The purpose of this evening was both an interim settling of accounts and a new beginning.
       As to what accounts need settling -- well, there is that story of what happened to Robert's old girlfriend (and good friend of Veera's), when they were all just starting out. It takes a while until the full extent of that debacle is revealed, but, yes, it seems they carry a bit of guilt about something pretty bad with them ..... There's also that sexual tension between Robert and Veera, as well as, in another twist, the fact that Mikko and Elise have met before -- not that they're letting on .....
       Mikko's packet of strychnine isn't the only Chekhovian gun in the room (this being England/Europe, the presence of an actual gun is, of course, much less plausible; in an American thriller/household, there would probably be a dozen lying around ...). No, from the fancy -- and sharp -- sword Robert uses to open the champagne with to his store of cyanide pills (just in case ...), deadly implements and substances are conveniently lying around all over (as Hämäläinen is also at great, oft-repeated pains to emphasize -- you can almost feel him pointing to them).
       A lot of alcohol is consumed: "I'd like to point out that over the course of the evening I had consumed alcohol in abundance and was seriously intoxicated", one of the characters notes (albeit in explaining why he didn't kill one of the others at that point ...), while another -- now in full killing-mode -- eventually admits: "Sober I would never have thought of killing Rob". Indeed, while Robert complains about Agatha Christie novels as: "just endless tea drinking", Cruel is the Night is eventually so awash in alcohol that everything gets a bit blurry and the excuses come way too easy.

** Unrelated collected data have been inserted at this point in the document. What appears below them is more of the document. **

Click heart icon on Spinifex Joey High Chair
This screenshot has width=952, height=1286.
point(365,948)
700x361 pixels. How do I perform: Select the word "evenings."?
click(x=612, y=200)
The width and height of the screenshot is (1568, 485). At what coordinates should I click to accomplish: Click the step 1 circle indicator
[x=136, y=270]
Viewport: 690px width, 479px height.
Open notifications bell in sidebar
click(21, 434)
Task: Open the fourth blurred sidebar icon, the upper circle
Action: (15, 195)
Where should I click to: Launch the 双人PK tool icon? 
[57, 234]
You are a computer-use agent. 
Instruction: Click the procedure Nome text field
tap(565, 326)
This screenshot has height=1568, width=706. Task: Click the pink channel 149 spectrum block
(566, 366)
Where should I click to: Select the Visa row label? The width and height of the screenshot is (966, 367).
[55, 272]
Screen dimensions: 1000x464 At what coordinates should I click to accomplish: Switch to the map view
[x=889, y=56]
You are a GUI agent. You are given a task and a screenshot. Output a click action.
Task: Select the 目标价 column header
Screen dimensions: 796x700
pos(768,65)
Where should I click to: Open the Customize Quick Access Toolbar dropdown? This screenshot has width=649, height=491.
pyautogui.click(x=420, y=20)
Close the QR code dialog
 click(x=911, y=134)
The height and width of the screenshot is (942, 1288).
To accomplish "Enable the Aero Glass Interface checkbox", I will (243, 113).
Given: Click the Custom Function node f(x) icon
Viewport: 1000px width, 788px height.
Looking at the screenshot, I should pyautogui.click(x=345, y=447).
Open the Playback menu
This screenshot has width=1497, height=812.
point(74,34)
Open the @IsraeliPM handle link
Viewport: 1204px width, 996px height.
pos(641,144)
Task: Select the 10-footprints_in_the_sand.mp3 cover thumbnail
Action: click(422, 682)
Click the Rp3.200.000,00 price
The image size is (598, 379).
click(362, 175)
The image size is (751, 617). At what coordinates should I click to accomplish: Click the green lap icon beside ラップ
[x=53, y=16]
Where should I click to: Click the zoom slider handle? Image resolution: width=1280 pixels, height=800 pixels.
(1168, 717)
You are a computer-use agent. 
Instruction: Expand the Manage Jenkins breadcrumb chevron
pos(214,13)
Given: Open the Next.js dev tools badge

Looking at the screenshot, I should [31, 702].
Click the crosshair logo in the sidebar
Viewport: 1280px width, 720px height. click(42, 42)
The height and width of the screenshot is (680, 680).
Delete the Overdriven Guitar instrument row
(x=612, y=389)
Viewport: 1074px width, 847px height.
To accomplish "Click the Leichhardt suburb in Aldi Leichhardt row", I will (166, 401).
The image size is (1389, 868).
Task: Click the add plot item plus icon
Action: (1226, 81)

It's a bit anticlimactic that, when the carnage finally starts, running through the mind of one of those involved is the observation: "I didn't know why I was killing him".
       The characters range from slightly to ridiculously cartoonish -- Mikko's penny-pinching deliberations, in particular, are spectacularly silly -- but in the quick back and forth of perspectives Hämäläinen does juggle the story decently along for stretches. Most of the surprises, especially about the past, aren't that surprising, but there's enough going on -- and that in the over-the-top luxury environment of the Shard and Robert's lifestyle -- and enough suspense about where it might be going, for a while. The booze-haze might make some of what happens (along the way, and in the end -- and also in the past ...) more plausible, but it's also a rather frustrating fictional device. And unfortunately the resolution is, in its silliness, rather disappointing -- more alcoholic bumbling than real evil. The pay-off of the italicized man-on-the-run chapters from along the way does suggest one final comedy-of-errors twist in the end, but overall they remain a largely awkward fit for the rest of the story.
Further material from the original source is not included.